Here’s an about-face for you: In the pages of Fight Club by Chuck Palahniuk, Calvin, here, is, in a sense, our favorite antagonist, Tyler Durden. Tyler emerges from the pits of despair our narrator finds himself in. He is the beastly representation of this innate, feral masculinity that exists within all males with a proclivity toward violence and a yearning to inflict order from a place of chaos. Tyler provides an outlet to our narrator’s lack of movement in his life and it takes form in a basement colosseum called a fight club. In this place, men found their outlet. This works on the premise that all men, especially those who are feeling the effects of consumer-induced emasculation, yearn to unleash their inner caveman, which is simply not accurate. Not all men are driven by this, but that’s how fiction works, and, when seen for what it is, a literary vehicle, one can squint and see the powerful nugget of truth there. Men find therapy in physical and mental exertion of the likes rarely found in their day jobs. “After fighting,” the Narrator says, “everything else in your life got the volume turned down.” That is to say, consumerism and materialism became an afterthought. The weekly tearing down and scarring of their bodies became the chiseling of granite sculptors dream of having the opportunity to work with.

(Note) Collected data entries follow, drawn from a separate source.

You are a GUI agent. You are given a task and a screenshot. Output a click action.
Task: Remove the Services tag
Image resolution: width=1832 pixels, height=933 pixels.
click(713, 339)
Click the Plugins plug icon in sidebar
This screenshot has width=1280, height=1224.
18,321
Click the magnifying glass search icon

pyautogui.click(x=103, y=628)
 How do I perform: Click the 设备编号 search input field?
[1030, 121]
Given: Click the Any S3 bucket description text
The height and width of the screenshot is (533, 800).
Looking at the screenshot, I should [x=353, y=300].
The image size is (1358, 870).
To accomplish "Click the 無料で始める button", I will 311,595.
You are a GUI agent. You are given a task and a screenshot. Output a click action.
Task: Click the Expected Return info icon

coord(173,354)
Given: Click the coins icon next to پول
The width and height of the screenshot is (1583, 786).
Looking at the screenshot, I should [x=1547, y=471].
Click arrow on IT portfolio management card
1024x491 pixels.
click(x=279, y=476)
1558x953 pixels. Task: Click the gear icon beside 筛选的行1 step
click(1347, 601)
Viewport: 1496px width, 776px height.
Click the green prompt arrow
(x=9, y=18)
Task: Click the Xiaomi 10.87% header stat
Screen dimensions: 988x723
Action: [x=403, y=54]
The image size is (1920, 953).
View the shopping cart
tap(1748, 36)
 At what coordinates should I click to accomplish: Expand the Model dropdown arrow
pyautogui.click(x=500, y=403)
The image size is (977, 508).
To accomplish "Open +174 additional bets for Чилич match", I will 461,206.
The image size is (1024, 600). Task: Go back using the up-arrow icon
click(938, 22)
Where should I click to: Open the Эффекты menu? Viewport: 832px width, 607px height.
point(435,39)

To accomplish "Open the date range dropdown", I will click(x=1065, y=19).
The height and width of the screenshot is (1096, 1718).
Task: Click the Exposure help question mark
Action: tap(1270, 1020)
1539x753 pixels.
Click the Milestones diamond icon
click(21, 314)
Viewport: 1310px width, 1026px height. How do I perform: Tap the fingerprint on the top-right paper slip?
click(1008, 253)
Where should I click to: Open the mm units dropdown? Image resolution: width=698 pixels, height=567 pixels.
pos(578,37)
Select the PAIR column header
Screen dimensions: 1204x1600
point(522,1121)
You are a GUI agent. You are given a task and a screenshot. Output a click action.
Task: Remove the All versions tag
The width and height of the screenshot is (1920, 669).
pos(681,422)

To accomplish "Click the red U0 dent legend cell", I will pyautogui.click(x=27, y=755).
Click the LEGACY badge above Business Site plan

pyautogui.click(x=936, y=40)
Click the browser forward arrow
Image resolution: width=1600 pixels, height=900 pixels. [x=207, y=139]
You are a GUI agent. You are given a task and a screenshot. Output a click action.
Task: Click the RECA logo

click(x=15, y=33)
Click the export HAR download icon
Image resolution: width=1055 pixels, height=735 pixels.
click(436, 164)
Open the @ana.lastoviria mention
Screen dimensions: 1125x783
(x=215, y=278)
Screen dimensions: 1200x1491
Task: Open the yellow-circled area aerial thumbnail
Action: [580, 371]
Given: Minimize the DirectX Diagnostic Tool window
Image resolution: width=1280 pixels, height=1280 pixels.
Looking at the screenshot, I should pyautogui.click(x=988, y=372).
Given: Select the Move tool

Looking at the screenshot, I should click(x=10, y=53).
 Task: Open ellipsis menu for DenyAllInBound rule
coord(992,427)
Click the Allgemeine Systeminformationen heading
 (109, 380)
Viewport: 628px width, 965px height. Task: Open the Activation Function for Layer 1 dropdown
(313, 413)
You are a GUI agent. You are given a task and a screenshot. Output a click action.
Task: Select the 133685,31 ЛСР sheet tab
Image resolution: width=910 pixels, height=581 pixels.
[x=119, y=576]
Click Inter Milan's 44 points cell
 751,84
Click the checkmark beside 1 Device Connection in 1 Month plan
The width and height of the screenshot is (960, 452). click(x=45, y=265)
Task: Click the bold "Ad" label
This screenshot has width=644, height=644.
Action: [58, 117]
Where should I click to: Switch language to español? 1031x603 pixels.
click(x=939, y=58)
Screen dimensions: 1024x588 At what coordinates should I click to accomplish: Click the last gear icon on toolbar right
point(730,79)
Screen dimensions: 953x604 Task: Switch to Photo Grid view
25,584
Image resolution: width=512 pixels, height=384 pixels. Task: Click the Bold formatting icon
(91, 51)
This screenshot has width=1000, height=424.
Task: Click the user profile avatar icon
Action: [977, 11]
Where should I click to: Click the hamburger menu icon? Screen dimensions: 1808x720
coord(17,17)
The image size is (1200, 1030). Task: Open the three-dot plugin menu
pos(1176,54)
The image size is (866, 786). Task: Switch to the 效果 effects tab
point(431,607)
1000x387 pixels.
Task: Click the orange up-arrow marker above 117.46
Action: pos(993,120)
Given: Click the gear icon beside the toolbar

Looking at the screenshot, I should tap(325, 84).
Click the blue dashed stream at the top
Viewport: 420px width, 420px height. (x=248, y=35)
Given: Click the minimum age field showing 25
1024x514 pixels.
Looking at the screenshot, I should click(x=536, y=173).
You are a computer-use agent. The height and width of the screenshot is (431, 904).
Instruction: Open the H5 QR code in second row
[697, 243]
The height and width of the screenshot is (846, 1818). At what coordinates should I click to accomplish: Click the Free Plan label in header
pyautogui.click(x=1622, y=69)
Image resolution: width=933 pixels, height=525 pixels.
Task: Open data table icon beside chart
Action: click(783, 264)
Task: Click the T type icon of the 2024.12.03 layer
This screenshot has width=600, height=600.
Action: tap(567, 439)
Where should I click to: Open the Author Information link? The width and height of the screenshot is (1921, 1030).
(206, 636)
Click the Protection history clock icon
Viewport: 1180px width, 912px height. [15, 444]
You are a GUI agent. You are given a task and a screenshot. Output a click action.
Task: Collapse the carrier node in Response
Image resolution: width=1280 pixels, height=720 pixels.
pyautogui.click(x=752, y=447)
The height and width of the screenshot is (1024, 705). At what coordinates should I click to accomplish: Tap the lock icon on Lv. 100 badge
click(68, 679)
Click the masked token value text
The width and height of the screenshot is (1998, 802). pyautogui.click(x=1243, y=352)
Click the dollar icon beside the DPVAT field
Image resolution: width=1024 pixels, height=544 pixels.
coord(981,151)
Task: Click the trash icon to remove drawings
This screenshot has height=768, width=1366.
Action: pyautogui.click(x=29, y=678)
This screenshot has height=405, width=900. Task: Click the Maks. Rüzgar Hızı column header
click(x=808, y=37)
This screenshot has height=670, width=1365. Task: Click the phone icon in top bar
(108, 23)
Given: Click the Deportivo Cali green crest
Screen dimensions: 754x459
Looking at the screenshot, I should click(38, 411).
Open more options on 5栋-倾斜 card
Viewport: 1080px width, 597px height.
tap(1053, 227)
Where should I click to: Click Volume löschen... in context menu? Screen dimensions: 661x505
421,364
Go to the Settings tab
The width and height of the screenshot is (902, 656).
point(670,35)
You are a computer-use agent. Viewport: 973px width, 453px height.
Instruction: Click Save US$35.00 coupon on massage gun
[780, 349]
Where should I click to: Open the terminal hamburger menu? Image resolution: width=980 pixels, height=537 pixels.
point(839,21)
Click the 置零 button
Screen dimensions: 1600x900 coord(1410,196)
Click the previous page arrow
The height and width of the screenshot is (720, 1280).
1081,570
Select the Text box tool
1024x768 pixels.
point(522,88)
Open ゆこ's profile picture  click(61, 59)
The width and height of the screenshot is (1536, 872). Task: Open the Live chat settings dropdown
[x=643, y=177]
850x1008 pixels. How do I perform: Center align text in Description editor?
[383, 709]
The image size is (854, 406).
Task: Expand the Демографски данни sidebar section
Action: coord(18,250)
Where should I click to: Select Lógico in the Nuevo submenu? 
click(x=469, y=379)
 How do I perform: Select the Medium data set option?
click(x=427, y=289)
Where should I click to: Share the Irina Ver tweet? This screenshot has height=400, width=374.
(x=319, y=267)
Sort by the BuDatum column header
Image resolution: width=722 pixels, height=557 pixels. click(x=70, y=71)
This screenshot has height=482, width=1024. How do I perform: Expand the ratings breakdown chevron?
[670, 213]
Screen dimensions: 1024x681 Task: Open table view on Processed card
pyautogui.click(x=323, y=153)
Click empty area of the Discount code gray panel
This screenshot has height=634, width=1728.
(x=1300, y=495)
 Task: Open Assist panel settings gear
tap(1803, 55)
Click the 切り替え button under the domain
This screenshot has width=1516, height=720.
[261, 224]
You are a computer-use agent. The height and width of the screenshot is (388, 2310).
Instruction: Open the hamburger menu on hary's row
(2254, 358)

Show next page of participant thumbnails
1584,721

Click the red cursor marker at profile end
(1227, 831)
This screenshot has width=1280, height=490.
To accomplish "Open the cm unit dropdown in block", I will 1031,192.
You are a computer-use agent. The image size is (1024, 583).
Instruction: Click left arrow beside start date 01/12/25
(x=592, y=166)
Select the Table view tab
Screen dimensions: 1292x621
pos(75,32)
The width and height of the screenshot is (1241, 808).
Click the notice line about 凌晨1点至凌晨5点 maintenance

“You were never alive like you were [at fight club].”

This, of course, evolves (mutates?) into Project Mayhem, an organization bent on freeing people from the social and financial chains they have allowed themselves to be trapped by. They engage in acts of domestic terrorism, albeit of the variety that they are careful not to include any human casualties. This is not the destruction of life they are after but the forceful induction of freedom on those who can’t bring themselves to accept and adjust to it. When Bob, the Narrator’s first meaningful interaction in this story, was accidentally killed by “friendly fire”during a Project Mayhem mission to attack a popular coffee shop chain, our Narrator had a change of heart. He demanded Project Mayhem disband – death was never a part of the plan. But Tyler had bigger goals. “I’ll bring us through this,” Tyler tells the Narrator. “As always. I’ll carry you – kicking and screaming – and in the end you’ll thank me.”

Tyler, like Calvin, threw caution to the wind and embraced the idea that the ends justify the means. Project Mayhem will succeed, according to Tyler, not because it uses morally justifiable strategies and actions, but because the ends – the throwing off of the shackles of his fellow man and woman – are morally justified in his eyes.

Tyler, like Calvin, made a fundamental mistake. He failed to understand moral relativism.

Who’s to say that the people Tyler wanted to free would be happy with that freedom? After preaching about the inevitability of Project Mayhem’s endgame, the Narrator, who was disgusted by the means used to attain those ends, confronted Tyler.

Calvin, too, was confronted as the path they were walking down narrowed. He was confronted by Hobbes. Hobbes, his best friend, who promptly pushed him down into a mud puddle. Hobbes, who walked by him, smiling, as if to tell Calvin that it’s fine, that Calvin was in his way, that the ends justified the means. But did they? Calvin didn’t think so. Calvin, who believed his ends were the ends. Calvin, who believed his means were justified not because they were morally acceptable to others, but because they justified his ends.
Calvin, stuck in the mud, screaming that Hobbes’ actions were amoral. Tyler, blasted from the Narrator’s thoughts, his endgame sabotaged at the last minute. Maybe morals are relative. And thought that might be a major source of contention between people, might that, in and of itself, be the point?